About 300,000 people attended the hastily arranged free concert at Altamont Speedway, near San Francisco > meant to be the crowning glory of the Rolling Stones triumphant 1969 American tour and their own version of Woodstock. Support acts included Santana, The Flying Burrito Brothers, Jefferson Airplane and Crosby, Stills and Nash.

But the concert was dogged from the start by violent Hells Angels > hired in a front-of-stage security role in exchange for free beer. They clubbed people with pool cues and fists > and a lot of Hells Angels camped themselves on the stage, which was only 3 feet from the ground.

Jefferson Airplane singer Marty Balin was knocked unconscious by a Hells Angel after he tried to intervene as the bikies laid into a spaced-out naked man.

Helicopters shunted the acts to the Altamont site and when Mick Jagger arrived he was punched backstage by a fan who yelled: “I hate you”.

The violence didn’t stop when the Stones went on stage and during Under My Thumb the band stopped playing as Jagger pleaded for calm > “Why are we fighting? We don’t want to fight at all. Everybody be cool now”.

The Angels on stage crowded around Jagger and some at the foot of the stage fired up their bike engines.

The back cover of the Let It Bleed album.
The back cover of the Let It Bleed album.

The Stones soon abandoned the stage and fled by helicopter > but not before just a few feet away a throng of Hells Angels stabbed to death fan Meredith Hunter, 18, after he had brandished a gun and supposedly pointed it at the stage.

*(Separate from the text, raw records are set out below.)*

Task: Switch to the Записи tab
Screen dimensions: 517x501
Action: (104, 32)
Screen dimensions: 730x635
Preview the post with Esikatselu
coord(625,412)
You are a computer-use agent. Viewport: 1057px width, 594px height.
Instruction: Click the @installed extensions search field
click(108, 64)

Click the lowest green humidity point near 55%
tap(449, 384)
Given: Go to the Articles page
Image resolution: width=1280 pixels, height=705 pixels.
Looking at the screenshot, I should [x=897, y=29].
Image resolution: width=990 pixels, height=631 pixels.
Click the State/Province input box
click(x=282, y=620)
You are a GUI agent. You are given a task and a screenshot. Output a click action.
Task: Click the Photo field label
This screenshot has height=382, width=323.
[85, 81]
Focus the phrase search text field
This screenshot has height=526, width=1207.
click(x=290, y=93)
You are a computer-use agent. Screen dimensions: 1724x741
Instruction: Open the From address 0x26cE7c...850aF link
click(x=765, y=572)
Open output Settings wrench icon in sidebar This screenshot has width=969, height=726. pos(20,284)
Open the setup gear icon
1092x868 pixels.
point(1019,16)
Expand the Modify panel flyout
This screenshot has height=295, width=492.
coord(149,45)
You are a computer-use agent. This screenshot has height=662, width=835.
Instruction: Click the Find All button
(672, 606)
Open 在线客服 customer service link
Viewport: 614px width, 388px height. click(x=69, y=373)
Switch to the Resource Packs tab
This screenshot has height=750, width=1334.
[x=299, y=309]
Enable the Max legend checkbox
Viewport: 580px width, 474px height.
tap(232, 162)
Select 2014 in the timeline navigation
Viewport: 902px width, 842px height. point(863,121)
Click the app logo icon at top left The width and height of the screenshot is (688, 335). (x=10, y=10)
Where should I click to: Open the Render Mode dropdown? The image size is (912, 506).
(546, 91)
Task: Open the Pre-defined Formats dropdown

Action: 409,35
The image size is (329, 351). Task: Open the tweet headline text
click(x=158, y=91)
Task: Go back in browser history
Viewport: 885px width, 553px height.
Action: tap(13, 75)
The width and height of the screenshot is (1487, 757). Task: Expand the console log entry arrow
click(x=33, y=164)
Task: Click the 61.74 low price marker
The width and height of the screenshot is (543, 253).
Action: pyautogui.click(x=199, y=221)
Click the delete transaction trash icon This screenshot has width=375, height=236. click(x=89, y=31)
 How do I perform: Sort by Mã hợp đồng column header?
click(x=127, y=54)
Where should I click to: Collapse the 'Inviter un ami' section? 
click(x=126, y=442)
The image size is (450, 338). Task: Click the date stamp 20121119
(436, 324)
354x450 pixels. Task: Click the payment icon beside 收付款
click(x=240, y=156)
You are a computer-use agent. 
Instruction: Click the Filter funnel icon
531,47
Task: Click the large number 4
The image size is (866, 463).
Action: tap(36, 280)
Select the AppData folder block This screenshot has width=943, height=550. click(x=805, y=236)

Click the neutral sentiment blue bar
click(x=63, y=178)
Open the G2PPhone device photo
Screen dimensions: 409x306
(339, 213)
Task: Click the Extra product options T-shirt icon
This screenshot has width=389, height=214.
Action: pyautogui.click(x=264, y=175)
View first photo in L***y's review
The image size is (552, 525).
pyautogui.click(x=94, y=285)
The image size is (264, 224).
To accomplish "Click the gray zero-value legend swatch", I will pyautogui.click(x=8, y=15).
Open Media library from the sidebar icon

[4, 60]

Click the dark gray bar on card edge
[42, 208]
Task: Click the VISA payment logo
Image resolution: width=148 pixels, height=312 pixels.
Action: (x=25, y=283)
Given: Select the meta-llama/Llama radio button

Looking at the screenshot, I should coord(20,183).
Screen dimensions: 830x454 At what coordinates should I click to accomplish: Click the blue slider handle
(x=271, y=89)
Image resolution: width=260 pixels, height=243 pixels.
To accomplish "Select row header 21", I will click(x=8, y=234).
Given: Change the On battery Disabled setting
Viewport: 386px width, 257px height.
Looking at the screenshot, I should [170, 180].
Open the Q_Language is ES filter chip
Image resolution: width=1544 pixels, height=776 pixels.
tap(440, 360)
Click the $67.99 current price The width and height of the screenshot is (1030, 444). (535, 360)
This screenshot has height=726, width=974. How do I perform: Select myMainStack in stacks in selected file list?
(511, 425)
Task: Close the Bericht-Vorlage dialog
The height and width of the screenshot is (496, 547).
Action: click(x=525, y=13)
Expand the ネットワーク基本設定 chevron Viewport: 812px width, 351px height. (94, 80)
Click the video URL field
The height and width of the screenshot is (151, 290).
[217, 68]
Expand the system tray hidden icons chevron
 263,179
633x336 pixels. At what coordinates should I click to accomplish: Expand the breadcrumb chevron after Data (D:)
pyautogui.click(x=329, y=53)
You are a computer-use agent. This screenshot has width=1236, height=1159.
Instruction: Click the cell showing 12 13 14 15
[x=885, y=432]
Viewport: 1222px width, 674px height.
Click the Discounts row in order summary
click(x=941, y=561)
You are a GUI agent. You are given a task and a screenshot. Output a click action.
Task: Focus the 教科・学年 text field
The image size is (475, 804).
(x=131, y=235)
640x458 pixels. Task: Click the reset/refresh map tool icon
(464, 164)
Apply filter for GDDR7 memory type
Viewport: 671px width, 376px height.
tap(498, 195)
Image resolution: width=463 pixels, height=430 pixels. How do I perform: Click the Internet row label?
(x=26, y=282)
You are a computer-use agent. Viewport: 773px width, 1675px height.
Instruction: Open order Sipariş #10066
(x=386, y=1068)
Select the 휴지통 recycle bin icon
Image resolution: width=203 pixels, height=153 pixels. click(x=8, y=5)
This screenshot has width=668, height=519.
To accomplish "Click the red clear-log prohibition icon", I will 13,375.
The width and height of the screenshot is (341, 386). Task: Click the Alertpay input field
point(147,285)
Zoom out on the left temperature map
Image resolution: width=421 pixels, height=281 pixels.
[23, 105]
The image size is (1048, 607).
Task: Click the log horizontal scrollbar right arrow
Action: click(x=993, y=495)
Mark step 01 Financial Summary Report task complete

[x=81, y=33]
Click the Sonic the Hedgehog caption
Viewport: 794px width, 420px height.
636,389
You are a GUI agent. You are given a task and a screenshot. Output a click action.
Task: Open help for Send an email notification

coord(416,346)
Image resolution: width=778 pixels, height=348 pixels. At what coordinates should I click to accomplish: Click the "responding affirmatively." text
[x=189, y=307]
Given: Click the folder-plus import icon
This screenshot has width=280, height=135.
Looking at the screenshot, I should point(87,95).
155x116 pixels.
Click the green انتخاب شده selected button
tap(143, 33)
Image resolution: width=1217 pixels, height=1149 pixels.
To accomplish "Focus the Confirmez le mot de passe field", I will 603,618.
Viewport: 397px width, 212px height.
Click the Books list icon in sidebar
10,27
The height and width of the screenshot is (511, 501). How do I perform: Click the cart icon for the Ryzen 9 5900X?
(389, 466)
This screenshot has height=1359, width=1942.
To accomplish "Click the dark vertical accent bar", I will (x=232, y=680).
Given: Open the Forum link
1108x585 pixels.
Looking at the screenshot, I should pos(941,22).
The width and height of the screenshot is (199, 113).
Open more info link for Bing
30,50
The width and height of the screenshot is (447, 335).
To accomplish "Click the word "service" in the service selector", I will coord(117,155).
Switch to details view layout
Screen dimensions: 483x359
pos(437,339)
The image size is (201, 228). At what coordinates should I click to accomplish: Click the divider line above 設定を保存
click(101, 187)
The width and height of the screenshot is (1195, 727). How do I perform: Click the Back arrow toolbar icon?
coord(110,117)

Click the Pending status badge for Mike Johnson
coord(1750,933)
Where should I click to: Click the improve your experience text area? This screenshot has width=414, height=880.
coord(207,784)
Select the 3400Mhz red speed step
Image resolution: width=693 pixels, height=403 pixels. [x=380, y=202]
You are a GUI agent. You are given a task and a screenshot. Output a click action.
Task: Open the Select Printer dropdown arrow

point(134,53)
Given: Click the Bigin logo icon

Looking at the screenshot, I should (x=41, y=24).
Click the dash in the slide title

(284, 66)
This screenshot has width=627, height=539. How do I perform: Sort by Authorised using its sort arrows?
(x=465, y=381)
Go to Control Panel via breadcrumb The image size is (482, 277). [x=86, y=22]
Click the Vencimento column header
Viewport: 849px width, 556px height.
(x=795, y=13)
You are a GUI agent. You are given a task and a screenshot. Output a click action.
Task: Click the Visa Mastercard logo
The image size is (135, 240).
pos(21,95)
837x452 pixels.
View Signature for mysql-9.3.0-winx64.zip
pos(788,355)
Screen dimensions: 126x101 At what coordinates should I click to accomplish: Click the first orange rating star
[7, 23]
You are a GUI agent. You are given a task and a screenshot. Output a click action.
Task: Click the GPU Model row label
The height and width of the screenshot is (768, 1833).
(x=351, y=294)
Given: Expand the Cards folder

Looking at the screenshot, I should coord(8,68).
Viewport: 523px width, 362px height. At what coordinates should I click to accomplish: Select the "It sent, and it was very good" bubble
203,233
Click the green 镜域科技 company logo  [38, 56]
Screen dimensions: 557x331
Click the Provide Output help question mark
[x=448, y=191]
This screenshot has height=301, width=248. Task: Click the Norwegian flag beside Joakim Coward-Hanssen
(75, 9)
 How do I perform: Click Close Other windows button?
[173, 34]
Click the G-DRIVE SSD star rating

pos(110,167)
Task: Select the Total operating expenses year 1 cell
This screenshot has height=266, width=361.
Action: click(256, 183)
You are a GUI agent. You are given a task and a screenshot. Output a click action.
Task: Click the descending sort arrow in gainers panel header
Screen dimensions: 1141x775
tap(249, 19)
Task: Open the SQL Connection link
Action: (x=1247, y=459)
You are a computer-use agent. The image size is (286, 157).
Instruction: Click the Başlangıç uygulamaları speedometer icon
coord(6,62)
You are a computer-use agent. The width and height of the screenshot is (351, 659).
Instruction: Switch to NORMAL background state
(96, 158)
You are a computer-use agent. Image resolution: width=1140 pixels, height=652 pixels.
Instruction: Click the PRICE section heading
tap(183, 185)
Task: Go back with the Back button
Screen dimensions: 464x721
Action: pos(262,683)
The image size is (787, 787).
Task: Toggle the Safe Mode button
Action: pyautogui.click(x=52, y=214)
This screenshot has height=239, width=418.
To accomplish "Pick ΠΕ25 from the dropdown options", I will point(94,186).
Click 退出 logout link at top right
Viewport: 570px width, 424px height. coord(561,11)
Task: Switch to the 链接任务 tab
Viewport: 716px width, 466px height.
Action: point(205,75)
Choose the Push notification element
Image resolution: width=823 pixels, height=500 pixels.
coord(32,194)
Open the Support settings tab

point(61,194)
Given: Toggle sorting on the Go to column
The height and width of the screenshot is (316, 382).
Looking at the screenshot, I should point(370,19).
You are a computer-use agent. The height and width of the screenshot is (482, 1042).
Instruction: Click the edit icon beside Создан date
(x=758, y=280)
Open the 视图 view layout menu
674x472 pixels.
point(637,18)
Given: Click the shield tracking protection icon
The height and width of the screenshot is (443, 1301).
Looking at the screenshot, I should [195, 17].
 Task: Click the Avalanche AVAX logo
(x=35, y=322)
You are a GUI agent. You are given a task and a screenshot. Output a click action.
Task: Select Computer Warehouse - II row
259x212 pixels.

“To this day, I still feel that the Hells Angels probably saved Mick Jagger’s life,” maintains Grateful Dead band manager Rock Scully, who had suggested hiring the bikies. “He had a loaded pistol in his hand and was aiming for Mick.”

The Stones were unaware of the death until afterwards.

These events are captured on film by David and Albert Maysles in Gimme Shelter, originally meant as a doco on the US tour but ending up concentrating on the Altamont tragedy.

Also that day, 850 people were treated for LSD overdoses > the bad acid a contributing factor to the mayhem. Two concert goers were also killed in a hit and run accident and one LSD-induced fan drowned in a canal.

MICK JAGGER ASSASSINATION PLOT

 Hells Angels members made a badly bungled attempt to assassinate Mick Jagger in 1975. They were still angry at Jagger blaming the bikie group for the Altamont concert tragedy in 1969.

Several Hells Angels used a boat to approach the singer’s home on Long Island, New York. But the plot came unstuck when a storm blew in and the men were thrown overboard.

The assassination plot was only revealed to the media about 30 years later.